Selon le CGET, les contrats de ruralité sont désormais « considérés par les services de l'État comme le nouveau cadre privilégié de coordination de l'action publique au sein des territoires ruraux même si cette prise en compte est encore partielle et progressive » 21 ( * ) .

La méthode d'élaboration des contrats a en effet permis d'instaurer un dialogue entre les acteurs divers concourant au développement des territoires ruraux. Il s'agit d'un socle partagé visant à intégrer les démarches de développement local mises en oeuvre de façon séparée et à les valoriser, par la coordination des dispositifs en place (qu'il s'agisse de dispositifs contractuels, d'appels à projets, de financements de « guichets »), tout en bénéficiant par ailleurs de crédits dédiés par l'État.

C'est ce qu'ont par exemple mis en exergue les signataires du contrat de ruralité du Pays d'Arles, comme l'illustre le graphique ci-après.

Extrait du contrat de ruralité du Pays d'Arles

Source : contrat de ruralité du Pays d'Arles

Les signataires décrivent le contrat comme un « document intégrateur des démarches locales pour répondre aux enjeux du territoire » (projet de territoire du Pays d'Arles, documents stratégiques des EPCI et Parcs naturels régionaux, CRET du Pays d'Arles, etc), et précisent que « son élaboration s'est appuyée sur l'existant, avec la volonté de mettre en cohérence les stratégies de ces documents cadres et d'identifier des projets structurants et opérationnels pour atteindre ses objectifs (...) ».

[Entrées de données recueillies]
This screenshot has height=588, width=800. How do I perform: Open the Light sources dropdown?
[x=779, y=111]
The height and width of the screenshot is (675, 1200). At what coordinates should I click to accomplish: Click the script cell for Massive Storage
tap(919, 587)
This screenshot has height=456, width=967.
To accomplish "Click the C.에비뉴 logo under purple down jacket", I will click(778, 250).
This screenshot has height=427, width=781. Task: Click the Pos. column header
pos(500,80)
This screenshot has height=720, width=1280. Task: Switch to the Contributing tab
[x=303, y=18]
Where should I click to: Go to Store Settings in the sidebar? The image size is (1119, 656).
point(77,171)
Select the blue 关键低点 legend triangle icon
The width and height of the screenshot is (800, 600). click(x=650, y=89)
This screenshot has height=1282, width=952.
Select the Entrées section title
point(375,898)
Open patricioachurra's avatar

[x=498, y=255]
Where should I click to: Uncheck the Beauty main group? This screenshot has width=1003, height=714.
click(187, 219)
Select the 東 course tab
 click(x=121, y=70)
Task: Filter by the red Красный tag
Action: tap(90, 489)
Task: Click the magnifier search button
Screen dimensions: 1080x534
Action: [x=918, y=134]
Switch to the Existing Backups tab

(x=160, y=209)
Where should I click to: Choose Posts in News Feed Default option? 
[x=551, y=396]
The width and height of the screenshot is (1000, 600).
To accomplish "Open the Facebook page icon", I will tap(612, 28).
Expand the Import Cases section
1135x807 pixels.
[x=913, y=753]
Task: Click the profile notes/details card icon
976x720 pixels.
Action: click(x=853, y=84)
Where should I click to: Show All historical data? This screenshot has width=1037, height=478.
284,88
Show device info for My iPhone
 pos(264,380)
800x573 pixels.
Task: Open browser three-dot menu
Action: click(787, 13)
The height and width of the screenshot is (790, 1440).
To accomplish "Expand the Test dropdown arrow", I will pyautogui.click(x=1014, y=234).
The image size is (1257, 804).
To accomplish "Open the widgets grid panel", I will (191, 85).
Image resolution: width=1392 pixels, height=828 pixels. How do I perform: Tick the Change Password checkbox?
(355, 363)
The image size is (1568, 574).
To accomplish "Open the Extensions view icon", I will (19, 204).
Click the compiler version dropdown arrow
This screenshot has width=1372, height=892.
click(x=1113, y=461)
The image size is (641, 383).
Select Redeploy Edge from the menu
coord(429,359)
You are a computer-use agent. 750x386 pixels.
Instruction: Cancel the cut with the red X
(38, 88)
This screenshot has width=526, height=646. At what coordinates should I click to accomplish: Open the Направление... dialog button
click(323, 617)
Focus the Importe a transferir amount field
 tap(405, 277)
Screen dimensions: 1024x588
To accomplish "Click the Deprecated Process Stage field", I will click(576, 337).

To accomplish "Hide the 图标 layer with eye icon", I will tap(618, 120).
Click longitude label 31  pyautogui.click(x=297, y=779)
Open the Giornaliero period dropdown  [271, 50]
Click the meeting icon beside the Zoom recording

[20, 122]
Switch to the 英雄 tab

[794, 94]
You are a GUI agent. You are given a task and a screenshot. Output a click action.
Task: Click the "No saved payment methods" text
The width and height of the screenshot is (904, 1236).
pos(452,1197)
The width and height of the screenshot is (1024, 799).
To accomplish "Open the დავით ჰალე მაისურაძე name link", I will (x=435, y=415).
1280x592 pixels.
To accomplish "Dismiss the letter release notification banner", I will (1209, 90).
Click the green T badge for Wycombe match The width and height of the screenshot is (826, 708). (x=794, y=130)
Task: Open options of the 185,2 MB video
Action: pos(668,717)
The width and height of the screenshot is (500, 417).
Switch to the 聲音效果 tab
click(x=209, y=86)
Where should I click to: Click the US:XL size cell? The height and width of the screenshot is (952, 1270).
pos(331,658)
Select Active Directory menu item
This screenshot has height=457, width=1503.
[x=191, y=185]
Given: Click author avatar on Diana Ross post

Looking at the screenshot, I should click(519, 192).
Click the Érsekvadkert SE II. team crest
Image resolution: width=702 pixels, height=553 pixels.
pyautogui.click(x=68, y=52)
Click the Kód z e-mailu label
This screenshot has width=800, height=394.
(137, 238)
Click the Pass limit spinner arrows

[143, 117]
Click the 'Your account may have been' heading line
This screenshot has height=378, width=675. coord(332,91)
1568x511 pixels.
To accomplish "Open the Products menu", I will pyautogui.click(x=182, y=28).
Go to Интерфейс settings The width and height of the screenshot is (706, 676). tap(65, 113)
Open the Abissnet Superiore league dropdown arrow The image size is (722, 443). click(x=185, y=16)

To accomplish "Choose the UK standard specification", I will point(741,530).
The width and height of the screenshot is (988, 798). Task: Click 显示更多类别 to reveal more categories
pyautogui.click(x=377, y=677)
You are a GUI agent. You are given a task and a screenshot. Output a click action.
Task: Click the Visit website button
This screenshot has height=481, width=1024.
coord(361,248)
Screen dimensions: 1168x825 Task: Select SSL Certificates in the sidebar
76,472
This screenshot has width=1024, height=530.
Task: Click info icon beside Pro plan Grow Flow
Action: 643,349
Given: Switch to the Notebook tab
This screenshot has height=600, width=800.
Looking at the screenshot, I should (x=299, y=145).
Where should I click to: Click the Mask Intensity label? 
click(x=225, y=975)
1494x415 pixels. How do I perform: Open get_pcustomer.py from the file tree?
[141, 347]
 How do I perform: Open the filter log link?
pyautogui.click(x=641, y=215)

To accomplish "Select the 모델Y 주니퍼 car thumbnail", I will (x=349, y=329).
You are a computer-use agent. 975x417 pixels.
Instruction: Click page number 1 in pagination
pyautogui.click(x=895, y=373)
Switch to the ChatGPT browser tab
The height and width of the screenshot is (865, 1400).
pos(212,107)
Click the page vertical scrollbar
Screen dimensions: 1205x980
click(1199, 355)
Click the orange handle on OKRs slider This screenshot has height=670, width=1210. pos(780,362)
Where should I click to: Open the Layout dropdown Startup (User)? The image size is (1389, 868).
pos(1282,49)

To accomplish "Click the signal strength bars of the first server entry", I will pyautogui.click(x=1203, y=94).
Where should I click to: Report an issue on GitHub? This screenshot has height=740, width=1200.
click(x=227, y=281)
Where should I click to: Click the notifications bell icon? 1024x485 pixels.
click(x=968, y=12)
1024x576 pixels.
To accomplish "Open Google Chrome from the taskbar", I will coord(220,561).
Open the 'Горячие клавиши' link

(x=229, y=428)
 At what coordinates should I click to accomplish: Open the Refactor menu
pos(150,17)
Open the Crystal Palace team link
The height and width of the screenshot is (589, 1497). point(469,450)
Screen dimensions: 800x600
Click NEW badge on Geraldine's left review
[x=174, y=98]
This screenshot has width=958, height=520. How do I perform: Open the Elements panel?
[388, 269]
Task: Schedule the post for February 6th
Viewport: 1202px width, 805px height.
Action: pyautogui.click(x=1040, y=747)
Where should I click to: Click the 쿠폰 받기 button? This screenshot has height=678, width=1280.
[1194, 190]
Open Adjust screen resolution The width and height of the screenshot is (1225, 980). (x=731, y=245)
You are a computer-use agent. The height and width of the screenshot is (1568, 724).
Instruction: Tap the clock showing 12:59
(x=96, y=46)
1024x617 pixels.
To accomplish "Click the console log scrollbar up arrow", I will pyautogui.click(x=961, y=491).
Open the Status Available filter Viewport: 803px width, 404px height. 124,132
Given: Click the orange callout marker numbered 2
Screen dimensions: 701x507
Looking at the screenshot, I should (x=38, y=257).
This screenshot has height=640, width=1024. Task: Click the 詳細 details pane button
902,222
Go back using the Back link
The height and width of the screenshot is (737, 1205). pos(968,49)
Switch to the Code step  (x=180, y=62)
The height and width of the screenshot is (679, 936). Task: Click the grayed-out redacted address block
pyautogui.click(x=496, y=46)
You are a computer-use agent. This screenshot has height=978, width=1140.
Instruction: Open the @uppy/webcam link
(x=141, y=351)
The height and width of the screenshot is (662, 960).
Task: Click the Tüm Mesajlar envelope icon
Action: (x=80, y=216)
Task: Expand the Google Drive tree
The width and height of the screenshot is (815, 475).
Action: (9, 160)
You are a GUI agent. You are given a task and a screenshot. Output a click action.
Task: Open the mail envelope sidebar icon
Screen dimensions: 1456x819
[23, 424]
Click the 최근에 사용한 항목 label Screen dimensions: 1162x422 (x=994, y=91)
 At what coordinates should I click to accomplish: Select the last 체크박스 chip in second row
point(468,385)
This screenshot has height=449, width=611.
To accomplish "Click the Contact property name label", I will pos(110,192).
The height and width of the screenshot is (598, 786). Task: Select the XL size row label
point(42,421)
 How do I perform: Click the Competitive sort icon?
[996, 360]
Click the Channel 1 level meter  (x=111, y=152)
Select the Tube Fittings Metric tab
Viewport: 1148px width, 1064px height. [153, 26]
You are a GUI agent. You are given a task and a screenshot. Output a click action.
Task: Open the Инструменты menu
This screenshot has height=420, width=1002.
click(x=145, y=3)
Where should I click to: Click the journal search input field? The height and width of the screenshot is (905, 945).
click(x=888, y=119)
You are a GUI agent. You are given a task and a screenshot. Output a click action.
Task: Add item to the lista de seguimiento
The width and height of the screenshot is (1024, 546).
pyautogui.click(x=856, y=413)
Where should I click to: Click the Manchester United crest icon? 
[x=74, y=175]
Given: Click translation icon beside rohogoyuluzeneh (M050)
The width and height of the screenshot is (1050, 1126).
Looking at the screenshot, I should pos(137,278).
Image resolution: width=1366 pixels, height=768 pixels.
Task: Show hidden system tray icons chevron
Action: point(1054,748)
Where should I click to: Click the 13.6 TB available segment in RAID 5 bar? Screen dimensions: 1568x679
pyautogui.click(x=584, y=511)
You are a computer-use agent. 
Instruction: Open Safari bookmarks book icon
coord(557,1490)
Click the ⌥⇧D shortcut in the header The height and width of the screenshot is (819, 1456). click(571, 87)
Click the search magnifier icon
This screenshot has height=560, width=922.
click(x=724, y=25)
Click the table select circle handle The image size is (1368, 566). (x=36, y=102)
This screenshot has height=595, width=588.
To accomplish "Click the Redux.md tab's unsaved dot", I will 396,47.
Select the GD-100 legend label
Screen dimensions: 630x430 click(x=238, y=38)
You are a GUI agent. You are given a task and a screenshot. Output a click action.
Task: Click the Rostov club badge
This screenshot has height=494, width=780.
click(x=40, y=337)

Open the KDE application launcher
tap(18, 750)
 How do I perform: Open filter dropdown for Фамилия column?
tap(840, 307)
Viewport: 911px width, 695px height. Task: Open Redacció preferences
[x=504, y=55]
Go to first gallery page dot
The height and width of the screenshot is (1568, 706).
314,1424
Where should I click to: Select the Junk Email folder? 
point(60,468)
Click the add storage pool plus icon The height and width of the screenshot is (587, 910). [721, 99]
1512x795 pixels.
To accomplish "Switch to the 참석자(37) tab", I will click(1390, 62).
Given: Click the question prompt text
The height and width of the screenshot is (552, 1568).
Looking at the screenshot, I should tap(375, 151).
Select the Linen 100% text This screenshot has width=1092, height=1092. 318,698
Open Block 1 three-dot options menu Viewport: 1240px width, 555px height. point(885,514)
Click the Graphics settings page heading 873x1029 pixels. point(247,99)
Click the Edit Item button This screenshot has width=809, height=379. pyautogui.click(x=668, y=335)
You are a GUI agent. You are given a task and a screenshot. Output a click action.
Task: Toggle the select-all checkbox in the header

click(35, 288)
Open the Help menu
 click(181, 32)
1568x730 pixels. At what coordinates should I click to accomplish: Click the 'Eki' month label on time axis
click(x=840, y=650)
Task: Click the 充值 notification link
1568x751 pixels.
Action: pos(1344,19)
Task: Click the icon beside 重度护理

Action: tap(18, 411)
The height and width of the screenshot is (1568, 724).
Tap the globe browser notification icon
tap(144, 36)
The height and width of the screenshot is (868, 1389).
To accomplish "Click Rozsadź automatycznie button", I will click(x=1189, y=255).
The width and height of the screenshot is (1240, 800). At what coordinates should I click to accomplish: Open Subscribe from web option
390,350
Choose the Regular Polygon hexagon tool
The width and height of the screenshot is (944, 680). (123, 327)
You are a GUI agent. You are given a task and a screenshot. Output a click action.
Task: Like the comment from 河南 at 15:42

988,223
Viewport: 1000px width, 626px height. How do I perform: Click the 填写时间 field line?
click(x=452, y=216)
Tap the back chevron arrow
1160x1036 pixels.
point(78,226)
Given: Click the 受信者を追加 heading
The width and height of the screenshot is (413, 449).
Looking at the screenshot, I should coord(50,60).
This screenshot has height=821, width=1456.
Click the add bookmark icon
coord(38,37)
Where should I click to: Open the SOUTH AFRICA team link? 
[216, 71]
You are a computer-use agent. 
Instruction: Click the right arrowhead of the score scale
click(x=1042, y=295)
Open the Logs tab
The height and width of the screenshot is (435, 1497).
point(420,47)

» CONSIGNE
D'après le texte sur les contrats de ruralité, quels sont les différents types de dispositifs en place que les contrats cherchent à coordonner ? Citez-les tous.

» RÉPONSE
- les dispositifs contractuels
- les appels à projets
- les financements de « guichets »